MSC Mediterranean Shipping Company CEO Soren Toft has reaffirmed the world’s largest container carrier’s refusal to use the Northern Sea Route, even as Chinese shipping lines push deeper into Arctic waters with record transit volumes and sharply reduced sailing times.
“The debate around the Arctic is intensifying, and commercial shipping is part of that discussion,” Toft said in a recent statement. “Our position at MSC is clear. We do not and will not use the Northern Sea Route.”
Toft cited persistent safety, operational, and environmental concerns that have kept MSC out of Arctic waters. “Safe navigation cannot be assured. The risks for crews remain too high. And increased traffic would put additional pressure on fragile ecosystems and local communities,” he said.
He added that MSC sees no operational case for Arctic routing. “There’s no operational need for MSC to transit the Arctic. Our fleet and network allow us to transport customer cargo safely and reliably worldwide without doing so.”
MSC’s firm stance contrasts sharply with the rapid expansion of Chinese shipping activity along the route. In 2025, Chinese operators completed 14 container voyages via the Northern Sea Route, up from 11 in 2024 and just seven in 2023. Container volumes reached approximately 400,000 tons, a 2.6-fold increase year over year.
Transit times are driving the surge. The Chinese-operated containership Istanbul Bridge recently completed the first-ever direct container voyage between China and the United Kingdom via the Arctic in just 20 days, averaging 16.7 knots along the corridor. Haijie Shipping Company’s new China-Europe Arctic Express service is offering 18-day transit times—less than half the typical 40- to 50-day journey via the Suez Canal.
Chinese carriers including NewNew Shipping Line and Sea Legend have signaled plans to further expand Arctic container operations in 2026, adding sailings and improving schedule reliability. NewNew is also planning to build five 4,400-TEU Arc7 ice-class container ships, potentially enabling near year-round Arctic operations with icebreaker support.
MSC’s Arctic policy dates back to 2019, when President Diego Aponte first pledged to avoid Arctic transits. The company reaffirmed its stance in 2021 following the Ever Given blockage of the Suez Canal and again in 2024 amid Red Sea security disruptions.

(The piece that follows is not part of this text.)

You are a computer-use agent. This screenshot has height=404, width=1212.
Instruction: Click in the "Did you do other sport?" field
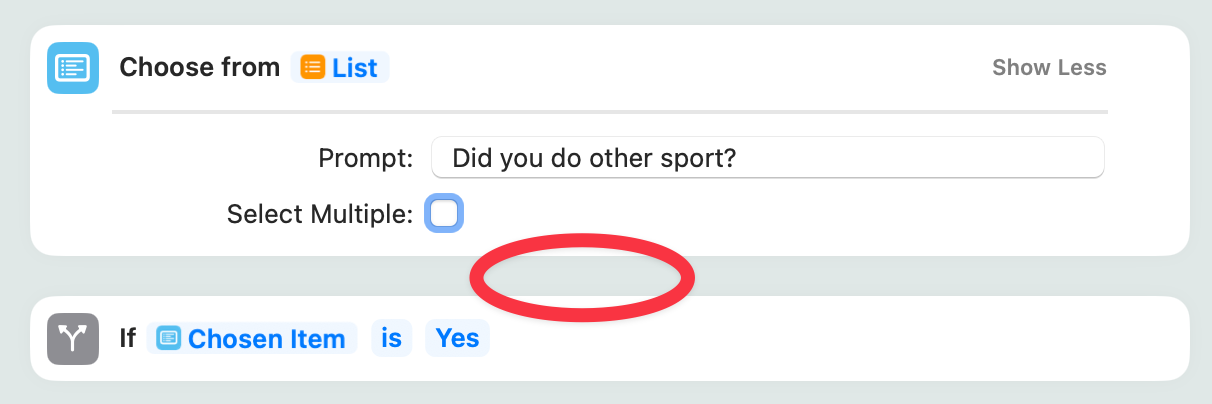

MSC is joined by other major Western carriers—including CMA CGM, Maersk, Evergreen, and Hapag-Lloyd—in signing the Ocean Conservancy’s Arctic Corporate Shipping Pledge, which warns that increased vessel traffic poses “great risk and potentially devastating environmental impacts.”
The group cites the Arctic’s rapid warming—occurring two to three times faster than the global average—as a major concern, warning of accelerating ice loss, ecosystem disruption, and mounting risks for Indigenous and coastal communities.
Despite the growing divide, overall Arctic shipping activity continues to climb. Russia reported 103 transit voyages along the Northern Sea Route in 2025, carrying roughly 3.2 million tons of cargo, primarily crude oil, LNG, and bulk commodities.
The 2025 navigation season ran from July 16 to October 30, about three weeks shorter than in 2024 due to early sea ice formation in eastern sections of the route.
As Arctic ice retreats and transit times shrink, economic pressure to exploit the route is likely to intensify. For now, however, the global container industry remains sharply split—Western carriers prioritizing environmental and safety commitments, while Chinese operators push aggressively to capitalize on what could become a transformative new trade corridor.